Worcester County Commissioners on March 17 approved a performance-evaluation study of the Ocean Pines Wastewater Treatment Plant to identify steps that could reduce periodic exceedances of bay-restoration fee thresholds during cold months. Dallas, a Department of Public Works official, told the board the plant meets its wastewater permit but has struggled to keep nitrate-related metrics below bay-restoration limits in January and February.
The request matters because exceedances can trigger fees paid by county ratepayers and officials said the study could identify low- to mid-cost fixes (insulation, tank coverings, heat tracing or additional mixing) and produce a prioritized list of recommendations with cost estimates. "We meet our permit limits. We do not violate our wastewater permit," Dallas said, adding the study would focus on winter performance and possible operational or equipment measures to maintain microbial processes at lower temperatures.

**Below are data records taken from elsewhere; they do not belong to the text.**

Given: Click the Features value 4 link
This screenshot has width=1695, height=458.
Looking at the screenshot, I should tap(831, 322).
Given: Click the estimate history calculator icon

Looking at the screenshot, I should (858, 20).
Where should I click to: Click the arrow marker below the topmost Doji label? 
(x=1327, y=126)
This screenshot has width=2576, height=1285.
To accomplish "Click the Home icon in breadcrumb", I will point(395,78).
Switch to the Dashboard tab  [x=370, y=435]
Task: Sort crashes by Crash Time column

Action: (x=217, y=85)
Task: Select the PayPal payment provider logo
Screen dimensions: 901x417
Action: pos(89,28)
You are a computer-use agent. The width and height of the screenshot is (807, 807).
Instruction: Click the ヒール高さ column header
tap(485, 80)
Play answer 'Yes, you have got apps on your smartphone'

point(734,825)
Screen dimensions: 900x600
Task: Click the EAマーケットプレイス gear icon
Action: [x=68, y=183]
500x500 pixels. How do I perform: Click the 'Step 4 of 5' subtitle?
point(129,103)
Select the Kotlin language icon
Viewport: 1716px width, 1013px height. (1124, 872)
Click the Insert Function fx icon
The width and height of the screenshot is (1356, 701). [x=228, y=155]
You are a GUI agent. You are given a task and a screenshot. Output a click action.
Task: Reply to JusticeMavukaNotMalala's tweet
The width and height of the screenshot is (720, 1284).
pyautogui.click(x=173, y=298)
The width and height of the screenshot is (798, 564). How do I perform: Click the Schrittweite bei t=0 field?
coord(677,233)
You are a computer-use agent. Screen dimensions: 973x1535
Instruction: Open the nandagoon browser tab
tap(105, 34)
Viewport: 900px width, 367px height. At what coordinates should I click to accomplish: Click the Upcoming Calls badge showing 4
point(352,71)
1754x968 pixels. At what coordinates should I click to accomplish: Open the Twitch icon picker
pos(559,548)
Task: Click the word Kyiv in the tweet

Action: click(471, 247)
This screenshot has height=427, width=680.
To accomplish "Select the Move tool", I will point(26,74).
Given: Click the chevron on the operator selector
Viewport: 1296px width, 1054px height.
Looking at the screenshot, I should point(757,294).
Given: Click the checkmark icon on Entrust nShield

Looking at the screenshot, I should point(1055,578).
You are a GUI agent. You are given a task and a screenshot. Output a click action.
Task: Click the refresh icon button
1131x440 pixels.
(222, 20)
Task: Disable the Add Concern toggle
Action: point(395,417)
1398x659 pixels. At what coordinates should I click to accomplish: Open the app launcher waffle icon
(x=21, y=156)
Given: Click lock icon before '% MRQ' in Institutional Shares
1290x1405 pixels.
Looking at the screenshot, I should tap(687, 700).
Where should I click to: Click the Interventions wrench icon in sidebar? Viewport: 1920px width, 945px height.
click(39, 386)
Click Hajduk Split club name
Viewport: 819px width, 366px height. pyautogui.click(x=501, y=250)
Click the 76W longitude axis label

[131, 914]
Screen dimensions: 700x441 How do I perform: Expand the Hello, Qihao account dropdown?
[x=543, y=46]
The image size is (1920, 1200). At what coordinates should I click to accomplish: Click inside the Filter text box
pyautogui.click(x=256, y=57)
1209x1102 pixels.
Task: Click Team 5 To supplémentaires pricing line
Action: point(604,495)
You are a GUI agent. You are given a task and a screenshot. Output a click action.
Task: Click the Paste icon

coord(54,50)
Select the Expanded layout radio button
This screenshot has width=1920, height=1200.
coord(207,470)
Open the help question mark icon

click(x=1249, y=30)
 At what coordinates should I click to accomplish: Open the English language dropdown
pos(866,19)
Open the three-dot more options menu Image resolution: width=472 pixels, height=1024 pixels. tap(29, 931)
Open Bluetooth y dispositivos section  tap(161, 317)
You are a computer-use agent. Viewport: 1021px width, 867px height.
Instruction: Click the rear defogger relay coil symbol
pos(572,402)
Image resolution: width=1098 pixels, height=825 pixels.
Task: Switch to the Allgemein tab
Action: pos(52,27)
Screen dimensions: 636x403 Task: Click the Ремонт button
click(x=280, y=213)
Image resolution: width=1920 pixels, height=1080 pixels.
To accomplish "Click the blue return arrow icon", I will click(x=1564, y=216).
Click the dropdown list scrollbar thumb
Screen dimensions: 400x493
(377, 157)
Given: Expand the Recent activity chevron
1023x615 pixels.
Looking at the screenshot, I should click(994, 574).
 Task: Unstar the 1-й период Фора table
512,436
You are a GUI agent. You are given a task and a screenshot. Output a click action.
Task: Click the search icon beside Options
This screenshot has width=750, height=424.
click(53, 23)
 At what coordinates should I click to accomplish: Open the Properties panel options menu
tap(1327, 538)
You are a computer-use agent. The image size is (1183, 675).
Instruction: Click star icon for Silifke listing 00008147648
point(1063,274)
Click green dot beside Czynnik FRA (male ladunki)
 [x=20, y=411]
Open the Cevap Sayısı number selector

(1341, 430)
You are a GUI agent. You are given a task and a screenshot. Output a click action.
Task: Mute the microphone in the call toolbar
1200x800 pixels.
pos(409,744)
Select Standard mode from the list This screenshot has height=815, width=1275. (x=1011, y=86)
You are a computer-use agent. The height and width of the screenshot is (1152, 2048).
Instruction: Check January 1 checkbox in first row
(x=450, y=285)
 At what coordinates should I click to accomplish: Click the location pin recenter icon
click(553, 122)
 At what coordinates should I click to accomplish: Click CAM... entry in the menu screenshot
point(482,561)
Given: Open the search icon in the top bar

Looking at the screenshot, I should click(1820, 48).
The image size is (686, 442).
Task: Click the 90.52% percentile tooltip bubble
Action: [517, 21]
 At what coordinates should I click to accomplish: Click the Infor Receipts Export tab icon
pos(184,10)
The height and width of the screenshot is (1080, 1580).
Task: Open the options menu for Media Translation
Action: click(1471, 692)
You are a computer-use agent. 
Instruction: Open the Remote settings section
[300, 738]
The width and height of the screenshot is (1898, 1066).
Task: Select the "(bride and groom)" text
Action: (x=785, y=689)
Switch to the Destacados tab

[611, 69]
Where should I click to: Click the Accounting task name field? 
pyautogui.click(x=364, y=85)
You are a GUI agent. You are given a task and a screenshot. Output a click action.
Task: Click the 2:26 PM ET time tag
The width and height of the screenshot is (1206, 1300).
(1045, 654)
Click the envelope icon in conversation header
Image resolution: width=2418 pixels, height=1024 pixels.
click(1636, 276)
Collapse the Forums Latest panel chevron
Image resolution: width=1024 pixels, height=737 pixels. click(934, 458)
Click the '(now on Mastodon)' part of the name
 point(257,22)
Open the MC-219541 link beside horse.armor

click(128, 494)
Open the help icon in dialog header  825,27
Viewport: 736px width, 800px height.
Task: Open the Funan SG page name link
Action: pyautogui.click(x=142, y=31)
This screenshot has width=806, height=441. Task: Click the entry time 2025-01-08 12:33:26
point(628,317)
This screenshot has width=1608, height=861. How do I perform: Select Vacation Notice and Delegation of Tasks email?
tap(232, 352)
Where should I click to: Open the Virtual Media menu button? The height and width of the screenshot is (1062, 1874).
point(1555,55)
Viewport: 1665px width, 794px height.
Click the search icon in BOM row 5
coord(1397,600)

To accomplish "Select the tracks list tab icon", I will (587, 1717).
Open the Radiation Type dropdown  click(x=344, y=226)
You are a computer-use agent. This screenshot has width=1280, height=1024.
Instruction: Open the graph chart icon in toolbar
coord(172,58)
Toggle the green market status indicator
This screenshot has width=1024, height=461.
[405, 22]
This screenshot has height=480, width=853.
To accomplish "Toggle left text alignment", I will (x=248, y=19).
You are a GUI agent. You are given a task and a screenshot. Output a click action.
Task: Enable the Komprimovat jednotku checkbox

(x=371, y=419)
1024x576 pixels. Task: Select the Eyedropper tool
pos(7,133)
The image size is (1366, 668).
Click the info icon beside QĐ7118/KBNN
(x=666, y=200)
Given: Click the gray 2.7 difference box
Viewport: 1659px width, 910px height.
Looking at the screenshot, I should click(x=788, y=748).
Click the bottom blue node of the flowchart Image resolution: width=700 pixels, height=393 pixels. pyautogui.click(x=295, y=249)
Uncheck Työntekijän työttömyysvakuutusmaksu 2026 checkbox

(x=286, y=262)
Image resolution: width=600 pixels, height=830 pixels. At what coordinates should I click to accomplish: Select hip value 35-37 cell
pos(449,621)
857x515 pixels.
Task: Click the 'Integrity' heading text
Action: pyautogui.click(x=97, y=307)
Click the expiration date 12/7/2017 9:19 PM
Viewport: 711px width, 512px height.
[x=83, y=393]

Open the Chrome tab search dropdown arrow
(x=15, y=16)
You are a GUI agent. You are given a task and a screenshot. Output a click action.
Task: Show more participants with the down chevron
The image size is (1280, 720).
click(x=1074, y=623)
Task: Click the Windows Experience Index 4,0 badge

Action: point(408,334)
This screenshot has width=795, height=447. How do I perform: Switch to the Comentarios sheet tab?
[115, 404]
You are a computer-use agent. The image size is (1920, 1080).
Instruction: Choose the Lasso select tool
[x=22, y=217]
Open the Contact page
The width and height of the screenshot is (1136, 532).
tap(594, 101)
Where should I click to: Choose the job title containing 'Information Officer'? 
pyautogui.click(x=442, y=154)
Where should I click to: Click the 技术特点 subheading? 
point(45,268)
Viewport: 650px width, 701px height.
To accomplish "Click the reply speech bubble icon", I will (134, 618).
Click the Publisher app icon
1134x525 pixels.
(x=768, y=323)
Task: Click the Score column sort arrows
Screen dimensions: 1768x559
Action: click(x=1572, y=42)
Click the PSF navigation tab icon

The county’s presentation explained the project would be paid from Ocean Pines’ enterprise professional services line; staff said that line is technically $0 in the FY26 budget and the work would be covered by under-expenditures elsewhere in the Ocean Pines budget and would show as an over-expenditure in that specific line. Dallas said the county plans to direct-award the work to George, Miles & Buhrer, the firm that completed recent upgrades at another county plant, with an estimated completion timeline of about 18 weeks.
Commissioners asked whether the study is likely to provide a "silver bullet". Dallas responded it would not guarantee a single cure but would present a prioritized action list with costs. Commissioner Martino pressed on the likely turnaround time and the potential for savings to ratepayers; Dallas said any recommended capital work would likely fall into FY27 planning and budgeting. Commissioners also asked how many plants the county operates and which pay bay-restoration fees; staff said the county has nine plants and that all except Ocean Pines are subject to the fee because Ocean Pines was not built with federal or state grants.
The board voted unanimously to authorize the study. The motion was made by Commissioner Martino and seconded by Commissioner Abbott. The study’s procurement approach, estimated schedule and projected funding impact were discussed but the board did not approve specific capital funding at this meeting; any capital recommendations would return for separate review in the next budget cycle.
Next steps: staff will execute the study agreement and return with findings and recommended actions and cost estimates for any proposed capital or operational changes, which will be considered during FY27 budget deliberations.